> _Provided entries_
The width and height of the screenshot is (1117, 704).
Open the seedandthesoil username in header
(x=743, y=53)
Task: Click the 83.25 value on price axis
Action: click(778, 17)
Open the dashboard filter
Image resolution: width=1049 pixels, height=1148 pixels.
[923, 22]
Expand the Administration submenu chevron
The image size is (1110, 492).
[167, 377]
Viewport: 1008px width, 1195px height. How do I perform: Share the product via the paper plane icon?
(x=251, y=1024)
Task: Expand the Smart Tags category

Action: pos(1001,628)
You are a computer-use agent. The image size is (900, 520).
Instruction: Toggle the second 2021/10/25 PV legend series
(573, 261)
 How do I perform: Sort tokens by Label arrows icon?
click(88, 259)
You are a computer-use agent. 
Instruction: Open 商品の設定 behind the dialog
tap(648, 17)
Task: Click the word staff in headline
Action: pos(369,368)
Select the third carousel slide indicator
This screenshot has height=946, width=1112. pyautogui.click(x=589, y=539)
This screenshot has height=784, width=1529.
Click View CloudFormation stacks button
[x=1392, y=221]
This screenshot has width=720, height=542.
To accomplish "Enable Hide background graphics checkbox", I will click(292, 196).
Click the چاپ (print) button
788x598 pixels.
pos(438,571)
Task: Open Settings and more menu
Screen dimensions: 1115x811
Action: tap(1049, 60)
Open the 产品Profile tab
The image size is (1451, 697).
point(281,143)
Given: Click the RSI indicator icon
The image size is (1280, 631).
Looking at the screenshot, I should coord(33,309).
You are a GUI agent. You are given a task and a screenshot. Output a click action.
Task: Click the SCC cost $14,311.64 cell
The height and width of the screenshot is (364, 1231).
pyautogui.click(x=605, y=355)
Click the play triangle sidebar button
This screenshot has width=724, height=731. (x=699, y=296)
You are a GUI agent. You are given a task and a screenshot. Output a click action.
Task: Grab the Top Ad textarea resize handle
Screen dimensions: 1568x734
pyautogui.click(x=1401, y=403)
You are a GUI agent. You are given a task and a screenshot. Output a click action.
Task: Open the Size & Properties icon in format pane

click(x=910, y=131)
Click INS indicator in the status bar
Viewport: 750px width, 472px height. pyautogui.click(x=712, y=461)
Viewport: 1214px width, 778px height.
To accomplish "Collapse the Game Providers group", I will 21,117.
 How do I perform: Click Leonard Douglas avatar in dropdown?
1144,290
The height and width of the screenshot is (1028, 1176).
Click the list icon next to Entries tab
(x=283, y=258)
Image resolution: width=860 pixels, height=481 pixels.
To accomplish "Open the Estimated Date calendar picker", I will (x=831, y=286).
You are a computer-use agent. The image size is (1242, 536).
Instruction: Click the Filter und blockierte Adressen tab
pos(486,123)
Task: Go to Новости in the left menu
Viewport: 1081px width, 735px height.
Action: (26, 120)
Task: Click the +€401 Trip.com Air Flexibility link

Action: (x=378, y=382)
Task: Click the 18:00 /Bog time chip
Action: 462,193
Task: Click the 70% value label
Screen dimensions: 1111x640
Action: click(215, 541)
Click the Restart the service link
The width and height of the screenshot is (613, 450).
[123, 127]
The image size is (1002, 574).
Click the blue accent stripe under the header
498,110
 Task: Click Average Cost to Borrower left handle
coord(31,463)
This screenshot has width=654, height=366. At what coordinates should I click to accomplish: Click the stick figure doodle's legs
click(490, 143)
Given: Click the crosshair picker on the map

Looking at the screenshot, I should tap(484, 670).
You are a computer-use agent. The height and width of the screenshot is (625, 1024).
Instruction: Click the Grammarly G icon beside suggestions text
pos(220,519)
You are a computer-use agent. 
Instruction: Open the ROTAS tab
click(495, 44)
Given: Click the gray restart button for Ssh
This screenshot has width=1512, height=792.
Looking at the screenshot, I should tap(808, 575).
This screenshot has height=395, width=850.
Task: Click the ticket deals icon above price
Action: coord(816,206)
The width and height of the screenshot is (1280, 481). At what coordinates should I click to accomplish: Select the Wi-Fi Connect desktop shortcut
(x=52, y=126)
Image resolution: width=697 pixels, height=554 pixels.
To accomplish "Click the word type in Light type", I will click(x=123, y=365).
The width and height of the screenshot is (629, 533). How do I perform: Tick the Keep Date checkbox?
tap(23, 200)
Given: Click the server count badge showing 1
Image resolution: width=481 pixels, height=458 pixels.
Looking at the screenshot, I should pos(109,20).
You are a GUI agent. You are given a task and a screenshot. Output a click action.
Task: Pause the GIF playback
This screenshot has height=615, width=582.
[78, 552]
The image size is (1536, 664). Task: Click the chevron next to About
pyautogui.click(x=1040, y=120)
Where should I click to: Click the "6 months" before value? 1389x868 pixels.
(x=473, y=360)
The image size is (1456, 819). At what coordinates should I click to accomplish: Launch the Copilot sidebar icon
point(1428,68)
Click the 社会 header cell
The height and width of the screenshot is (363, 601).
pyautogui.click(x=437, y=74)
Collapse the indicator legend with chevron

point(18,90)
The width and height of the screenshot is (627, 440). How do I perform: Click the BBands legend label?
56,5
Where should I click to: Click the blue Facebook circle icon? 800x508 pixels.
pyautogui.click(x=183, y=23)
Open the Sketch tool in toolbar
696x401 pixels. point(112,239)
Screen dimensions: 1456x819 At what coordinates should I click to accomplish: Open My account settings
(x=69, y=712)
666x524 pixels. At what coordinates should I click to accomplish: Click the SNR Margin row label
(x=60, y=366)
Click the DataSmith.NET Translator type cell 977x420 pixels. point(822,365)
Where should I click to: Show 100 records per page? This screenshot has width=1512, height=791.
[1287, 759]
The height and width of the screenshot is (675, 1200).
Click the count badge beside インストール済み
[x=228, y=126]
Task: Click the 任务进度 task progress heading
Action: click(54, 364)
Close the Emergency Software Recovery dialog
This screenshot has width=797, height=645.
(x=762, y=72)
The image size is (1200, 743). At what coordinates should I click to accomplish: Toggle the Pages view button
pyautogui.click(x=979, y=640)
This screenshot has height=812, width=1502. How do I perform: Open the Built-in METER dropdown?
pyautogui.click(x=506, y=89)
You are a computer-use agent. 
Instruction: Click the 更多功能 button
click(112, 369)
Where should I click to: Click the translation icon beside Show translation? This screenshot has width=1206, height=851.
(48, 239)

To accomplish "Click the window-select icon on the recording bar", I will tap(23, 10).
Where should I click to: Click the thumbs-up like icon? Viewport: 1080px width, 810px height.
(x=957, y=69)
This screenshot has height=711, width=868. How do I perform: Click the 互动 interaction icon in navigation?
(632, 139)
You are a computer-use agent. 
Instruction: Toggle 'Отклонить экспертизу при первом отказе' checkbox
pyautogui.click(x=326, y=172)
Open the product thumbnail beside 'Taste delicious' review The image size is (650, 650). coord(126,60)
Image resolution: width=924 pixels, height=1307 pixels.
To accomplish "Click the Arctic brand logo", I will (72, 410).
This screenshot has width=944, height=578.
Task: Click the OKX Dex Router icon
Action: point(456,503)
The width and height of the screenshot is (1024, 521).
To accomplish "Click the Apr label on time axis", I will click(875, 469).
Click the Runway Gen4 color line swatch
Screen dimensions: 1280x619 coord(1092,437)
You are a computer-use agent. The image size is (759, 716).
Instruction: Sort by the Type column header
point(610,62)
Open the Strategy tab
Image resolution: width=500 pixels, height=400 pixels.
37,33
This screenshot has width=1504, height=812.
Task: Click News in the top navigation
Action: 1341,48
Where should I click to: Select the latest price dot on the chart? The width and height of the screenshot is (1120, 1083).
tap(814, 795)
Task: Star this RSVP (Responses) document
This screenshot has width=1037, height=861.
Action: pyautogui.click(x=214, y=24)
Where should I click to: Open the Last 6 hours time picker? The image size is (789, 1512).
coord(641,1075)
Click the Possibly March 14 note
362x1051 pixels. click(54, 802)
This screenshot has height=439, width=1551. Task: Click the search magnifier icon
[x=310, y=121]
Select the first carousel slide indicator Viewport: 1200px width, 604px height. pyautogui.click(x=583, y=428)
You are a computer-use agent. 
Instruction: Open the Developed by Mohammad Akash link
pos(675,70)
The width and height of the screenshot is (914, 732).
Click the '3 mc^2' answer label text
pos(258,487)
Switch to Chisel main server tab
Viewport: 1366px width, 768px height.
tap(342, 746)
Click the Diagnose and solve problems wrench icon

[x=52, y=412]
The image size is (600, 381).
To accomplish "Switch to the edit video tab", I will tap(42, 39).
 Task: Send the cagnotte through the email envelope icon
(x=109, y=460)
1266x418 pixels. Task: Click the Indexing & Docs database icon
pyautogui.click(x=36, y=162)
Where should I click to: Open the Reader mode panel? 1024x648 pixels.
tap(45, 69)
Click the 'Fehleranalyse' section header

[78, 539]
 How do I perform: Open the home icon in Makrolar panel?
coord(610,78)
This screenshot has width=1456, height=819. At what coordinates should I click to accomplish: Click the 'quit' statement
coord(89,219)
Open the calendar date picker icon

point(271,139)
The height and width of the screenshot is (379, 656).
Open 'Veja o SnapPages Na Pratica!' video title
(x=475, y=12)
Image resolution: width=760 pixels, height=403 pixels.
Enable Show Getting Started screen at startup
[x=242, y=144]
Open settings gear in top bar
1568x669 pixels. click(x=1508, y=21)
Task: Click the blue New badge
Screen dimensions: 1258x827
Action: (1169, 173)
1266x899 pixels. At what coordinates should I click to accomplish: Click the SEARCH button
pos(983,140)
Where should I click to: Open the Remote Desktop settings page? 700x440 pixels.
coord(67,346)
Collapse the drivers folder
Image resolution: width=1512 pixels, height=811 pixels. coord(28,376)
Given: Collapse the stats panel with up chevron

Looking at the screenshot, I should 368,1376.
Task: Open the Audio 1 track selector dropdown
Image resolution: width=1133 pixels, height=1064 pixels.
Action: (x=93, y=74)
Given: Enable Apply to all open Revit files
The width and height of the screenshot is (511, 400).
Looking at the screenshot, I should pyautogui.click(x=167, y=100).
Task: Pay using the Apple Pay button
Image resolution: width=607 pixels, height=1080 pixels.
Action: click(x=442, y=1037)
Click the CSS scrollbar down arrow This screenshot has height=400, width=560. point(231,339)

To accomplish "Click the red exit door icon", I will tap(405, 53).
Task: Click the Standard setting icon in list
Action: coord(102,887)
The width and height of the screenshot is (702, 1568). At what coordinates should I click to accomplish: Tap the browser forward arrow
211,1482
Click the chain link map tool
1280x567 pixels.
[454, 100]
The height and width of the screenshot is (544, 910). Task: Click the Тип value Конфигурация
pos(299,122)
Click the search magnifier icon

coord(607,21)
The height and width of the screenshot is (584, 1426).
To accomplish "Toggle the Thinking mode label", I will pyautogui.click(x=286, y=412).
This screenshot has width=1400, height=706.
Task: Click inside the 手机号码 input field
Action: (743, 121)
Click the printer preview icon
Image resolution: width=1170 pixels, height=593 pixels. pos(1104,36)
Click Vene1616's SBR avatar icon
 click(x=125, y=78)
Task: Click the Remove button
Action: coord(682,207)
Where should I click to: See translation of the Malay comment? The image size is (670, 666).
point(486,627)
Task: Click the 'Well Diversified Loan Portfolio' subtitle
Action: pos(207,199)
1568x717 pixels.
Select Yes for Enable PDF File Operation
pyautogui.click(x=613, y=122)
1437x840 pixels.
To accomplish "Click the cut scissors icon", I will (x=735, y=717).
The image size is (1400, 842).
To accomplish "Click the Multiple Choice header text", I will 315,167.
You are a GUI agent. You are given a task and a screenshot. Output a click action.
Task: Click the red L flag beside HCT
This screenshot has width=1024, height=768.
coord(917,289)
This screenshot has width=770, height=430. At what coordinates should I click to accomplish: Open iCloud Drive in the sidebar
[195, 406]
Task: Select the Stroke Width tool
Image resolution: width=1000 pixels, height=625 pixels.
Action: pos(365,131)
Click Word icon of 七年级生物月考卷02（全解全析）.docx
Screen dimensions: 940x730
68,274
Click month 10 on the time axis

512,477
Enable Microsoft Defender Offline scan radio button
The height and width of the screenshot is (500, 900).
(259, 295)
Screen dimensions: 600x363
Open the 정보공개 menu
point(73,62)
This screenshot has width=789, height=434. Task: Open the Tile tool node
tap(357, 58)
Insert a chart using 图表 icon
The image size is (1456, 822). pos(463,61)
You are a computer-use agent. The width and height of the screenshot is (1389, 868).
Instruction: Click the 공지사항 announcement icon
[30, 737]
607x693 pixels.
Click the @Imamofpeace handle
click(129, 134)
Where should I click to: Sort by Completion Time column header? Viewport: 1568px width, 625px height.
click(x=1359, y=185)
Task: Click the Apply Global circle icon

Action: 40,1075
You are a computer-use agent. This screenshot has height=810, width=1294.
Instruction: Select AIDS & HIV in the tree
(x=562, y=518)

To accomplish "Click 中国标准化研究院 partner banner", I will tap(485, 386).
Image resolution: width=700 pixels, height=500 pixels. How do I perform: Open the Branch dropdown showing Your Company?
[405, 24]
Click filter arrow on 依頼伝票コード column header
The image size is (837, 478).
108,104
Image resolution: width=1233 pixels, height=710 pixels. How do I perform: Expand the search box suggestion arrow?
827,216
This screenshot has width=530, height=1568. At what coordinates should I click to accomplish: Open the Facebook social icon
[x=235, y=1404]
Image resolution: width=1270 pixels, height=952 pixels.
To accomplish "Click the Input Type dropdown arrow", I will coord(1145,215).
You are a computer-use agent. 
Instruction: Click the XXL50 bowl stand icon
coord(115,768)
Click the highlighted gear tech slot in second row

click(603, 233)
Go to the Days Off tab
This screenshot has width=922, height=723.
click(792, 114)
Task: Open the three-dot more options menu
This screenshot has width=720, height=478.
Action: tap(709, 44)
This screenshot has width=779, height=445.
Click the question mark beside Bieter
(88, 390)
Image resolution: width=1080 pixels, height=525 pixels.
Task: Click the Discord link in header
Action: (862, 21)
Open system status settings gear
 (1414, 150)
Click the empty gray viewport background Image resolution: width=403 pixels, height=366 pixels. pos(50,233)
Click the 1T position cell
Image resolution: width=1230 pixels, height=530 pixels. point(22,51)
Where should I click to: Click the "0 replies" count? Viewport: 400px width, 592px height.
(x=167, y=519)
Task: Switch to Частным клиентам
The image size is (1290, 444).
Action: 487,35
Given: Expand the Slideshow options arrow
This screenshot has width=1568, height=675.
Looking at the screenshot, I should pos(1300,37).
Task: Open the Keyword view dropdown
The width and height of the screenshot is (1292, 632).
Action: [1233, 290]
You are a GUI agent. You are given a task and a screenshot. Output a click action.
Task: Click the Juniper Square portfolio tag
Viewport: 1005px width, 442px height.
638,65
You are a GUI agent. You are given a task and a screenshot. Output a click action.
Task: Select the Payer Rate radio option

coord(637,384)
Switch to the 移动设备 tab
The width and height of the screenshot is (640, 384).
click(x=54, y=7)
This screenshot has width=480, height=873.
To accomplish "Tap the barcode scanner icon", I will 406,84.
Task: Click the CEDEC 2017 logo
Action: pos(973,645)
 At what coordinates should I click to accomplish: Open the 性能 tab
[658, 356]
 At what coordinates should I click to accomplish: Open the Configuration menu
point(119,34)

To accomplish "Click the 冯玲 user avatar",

> _What you should do_
Begin with the line above that has "Task: Open the three-dot more options menu" and continue through the line that has "Click the empty", setting each one down exactly. Stop there.

> _Answer to this problem_
Task: Open the three-dot more options menu
This screenshot has width=720, height=478.
Action: tap(709, 44)
This screenshot has width=779, height=445.
Click the question mark beside Bieter
(88, 390)
Image resolution: width=1080 pixels, height=525 pixels.
Task: Click the Discord link in header
Action: (862, 21)
Open system status settings gear
 (1414, 150)
Click the empty gray viewport background Image resolution: width=403 pixels, height=366 pixels. pos(50,233)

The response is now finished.